Q: So NCIS: Tony & Ziva is a love story between two people, and then it expands to be about the family they have with Tali, and the one that they built. Why do you think this was the right story to tell for them?

MW: Yeah its a great question because there are lots of different ways in to the story, and some people would ask why didnt you start with tony and ziva together and its like well we never saw them together so we cant just start with them together, and like oh yeah sorry nevermind all that stuff that happened, just gonna have them be heart to heart, running around and solving crimes. That would be a fun thing for us to do after we get most of our stuff straightened out, but we needed to get things in order, and Tali acts as a personification of their love, as children are, but she's also this bridge between them, so even if they can't communicate with each other, they know that they have this. So it comes as the most interesting story point. So that is why I think its the best angle of approach, if we’re going to be looking at these two characters, lets look at them through the lens, episode 6 was a Tali episode and we got to really see her, and then shes having flashback memories of herself as a younger child and her relationship as a younger child watching her parents fight, playing video games with her dad, when hes clearly a little closer with her than mom who comes in and is like “I thought we said no screens”. Again, I think it reveals the most about the character. 
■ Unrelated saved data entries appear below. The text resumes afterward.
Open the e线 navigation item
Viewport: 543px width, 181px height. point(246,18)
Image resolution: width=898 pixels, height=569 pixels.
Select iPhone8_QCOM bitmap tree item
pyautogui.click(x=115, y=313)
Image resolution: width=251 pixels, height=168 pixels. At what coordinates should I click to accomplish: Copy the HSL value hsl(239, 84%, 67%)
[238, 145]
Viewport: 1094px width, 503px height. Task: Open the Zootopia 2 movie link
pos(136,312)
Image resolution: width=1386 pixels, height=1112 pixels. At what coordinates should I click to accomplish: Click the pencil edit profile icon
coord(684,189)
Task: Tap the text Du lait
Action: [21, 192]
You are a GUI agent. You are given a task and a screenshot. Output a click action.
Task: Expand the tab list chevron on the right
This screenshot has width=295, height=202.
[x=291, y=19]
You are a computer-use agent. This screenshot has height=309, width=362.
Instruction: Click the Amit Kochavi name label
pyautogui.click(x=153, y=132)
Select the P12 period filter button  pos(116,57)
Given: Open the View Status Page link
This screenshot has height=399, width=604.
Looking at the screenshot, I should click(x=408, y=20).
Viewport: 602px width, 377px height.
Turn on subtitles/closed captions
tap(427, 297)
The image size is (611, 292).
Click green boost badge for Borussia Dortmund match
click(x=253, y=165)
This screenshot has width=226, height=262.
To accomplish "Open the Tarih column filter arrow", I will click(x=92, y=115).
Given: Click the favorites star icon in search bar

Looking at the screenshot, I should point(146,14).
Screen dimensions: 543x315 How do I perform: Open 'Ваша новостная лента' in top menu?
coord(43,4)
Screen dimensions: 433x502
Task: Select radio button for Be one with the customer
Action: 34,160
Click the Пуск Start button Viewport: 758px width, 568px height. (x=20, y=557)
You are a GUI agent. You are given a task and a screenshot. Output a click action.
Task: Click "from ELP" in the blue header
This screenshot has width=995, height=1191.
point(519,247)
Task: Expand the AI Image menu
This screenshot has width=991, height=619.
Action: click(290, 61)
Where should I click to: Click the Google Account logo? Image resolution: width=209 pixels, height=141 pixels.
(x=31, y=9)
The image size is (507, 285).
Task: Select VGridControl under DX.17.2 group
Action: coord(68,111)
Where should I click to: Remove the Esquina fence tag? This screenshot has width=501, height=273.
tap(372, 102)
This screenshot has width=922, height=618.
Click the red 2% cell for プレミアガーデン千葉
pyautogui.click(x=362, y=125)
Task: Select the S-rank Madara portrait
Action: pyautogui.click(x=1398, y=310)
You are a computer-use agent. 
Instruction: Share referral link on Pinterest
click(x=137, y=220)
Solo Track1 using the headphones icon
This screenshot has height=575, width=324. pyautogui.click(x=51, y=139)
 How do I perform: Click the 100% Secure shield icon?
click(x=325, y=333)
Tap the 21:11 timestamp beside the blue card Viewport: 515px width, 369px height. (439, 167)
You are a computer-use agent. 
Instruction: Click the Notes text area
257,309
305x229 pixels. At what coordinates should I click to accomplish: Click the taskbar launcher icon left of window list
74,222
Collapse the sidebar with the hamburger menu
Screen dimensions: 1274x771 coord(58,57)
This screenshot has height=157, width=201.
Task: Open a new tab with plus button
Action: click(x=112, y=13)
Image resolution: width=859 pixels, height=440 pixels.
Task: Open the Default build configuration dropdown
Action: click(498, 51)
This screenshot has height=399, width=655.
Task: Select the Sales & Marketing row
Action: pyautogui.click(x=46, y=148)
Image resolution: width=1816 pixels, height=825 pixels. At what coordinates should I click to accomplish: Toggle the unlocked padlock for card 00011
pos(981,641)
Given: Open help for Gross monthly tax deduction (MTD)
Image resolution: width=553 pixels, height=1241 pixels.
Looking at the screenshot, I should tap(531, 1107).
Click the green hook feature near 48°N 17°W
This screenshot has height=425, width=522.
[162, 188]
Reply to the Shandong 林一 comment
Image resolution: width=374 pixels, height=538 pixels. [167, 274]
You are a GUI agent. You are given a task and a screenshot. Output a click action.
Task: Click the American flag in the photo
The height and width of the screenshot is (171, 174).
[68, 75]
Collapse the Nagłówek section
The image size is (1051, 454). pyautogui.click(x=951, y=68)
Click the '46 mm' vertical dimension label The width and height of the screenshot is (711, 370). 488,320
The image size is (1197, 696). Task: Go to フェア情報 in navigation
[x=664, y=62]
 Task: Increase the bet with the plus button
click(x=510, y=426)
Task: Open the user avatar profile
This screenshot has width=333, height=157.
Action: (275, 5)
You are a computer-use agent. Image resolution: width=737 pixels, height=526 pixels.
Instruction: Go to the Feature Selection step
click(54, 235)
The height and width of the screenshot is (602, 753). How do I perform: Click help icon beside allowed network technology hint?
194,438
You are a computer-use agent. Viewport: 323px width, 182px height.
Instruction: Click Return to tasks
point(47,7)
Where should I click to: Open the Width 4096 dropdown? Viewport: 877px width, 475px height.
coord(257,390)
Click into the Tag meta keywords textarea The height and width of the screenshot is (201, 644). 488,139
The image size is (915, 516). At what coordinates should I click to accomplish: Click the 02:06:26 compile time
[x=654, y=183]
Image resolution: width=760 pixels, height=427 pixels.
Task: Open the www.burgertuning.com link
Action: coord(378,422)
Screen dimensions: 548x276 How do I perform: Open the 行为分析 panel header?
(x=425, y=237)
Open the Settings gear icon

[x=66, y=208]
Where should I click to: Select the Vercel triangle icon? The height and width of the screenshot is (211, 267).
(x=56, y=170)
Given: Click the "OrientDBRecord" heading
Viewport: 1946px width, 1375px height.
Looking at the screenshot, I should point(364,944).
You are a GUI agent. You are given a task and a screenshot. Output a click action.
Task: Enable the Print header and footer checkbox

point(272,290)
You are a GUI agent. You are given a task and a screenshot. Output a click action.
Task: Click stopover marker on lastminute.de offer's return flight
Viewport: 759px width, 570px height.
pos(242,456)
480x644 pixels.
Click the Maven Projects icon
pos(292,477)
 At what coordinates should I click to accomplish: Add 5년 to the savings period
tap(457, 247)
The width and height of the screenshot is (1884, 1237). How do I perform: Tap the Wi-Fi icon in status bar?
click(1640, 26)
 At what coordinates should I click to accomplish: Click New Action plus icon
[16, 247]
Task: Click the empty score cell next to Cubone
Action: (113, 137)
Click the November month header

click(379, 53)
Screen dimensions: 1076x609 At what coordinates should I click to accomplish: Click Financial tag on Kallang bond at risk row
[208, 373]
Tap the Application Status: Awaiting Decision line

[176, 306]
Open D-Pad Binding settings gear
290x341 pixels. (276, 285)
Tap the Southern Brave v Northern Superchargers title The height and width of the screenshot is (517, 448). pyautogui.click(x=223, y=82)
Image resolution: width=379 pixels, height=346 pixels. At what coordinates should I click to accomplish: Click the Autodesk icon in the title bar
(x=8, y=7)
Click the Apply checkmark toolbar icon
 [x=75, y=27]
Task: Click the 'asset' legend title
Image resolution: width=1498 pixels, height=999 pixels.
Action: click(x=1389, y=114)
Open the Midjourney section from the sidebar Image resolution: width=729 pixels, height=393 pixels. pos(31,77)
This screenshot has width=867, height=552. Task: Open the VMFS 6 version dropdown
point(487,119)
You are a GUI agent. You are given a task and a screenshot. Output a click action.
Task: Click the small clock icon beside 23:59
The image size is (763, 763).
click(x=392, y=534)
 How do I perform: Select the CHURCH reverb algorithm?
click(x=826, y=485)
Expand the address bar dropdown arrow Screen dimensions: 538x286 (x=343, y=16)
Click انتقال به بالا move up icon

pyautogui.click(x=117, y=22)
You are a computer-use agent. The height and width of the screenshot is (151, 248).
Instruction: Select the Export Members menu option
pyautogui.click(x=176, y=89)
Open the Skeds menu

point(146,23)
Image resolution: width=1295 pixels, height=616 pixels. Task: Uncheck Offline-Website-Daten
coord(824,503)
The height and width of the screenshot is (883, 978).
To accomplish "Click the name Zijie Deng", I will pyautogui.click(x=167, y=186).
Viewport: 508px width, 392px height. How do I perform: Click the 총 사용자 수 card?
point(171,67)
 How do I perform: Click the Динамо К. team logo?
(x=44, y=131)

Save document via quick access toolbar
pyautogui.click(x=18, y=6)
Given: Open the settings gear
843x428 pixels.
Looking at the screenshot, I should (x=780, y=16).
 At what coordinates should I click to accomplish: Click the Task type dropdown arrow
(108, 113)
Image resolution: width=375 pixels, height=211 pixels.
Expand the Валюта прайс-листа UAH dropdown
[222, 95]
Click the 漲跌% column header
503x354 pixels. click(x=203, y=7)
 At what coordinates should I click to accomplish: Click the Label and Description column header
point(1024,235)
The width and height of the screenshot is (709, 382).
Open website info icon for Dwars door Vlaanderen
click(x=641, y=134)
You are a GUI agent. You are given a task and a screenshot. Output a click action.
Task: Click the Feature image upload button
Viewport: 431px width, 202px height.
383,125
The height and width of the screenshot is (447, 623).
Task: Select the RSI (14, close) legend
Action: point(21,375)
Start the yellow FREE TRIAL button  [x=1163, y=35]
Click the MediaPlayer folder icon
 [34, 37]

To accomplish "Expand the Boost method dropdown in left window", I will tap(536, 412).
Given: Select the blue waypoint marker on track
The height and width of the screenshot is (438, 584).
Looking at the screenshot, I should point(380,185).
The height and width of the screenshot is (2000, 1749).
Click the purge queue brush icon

CultureSlate Q: NCIS is more of an ensemble show. How different is it filming this show versus NCIS?

MW: Oh yeah, it's totally a different game. Making this is like making a movie almost, whereas if you’re making your 22 or 24 episodes of a crime procedural drama there’s a crime, there’s clues, we have to gather those, which leads to a red herring and it’s not the guy we’re looking for and so the format and formula is very comfortable and you can put it on like your favorite jacket and each episode, even though its a new story and there might be new guest stars, it always feels a little bit like the last one or the next one. It's kind of like Oreo cookies, like Oreo cookies are just awesome. If you like your Double Stuf, I'm not going to hold it against you, but I like the classic. An Oreo cookie is a very simple construction, always satisfying. Tony & Ziva is like a smaller bag, not as many cookies in there, and each one is a little different. They’re like snowflakes, they look a little more homemade, and maybe more time was spent, and the factory didn't just spit it out. There's nothing wrong with a factory spitting out Oreo cookies, let me be really clear about that. So that is my Oreo cookie analysis of crime procedural dramas.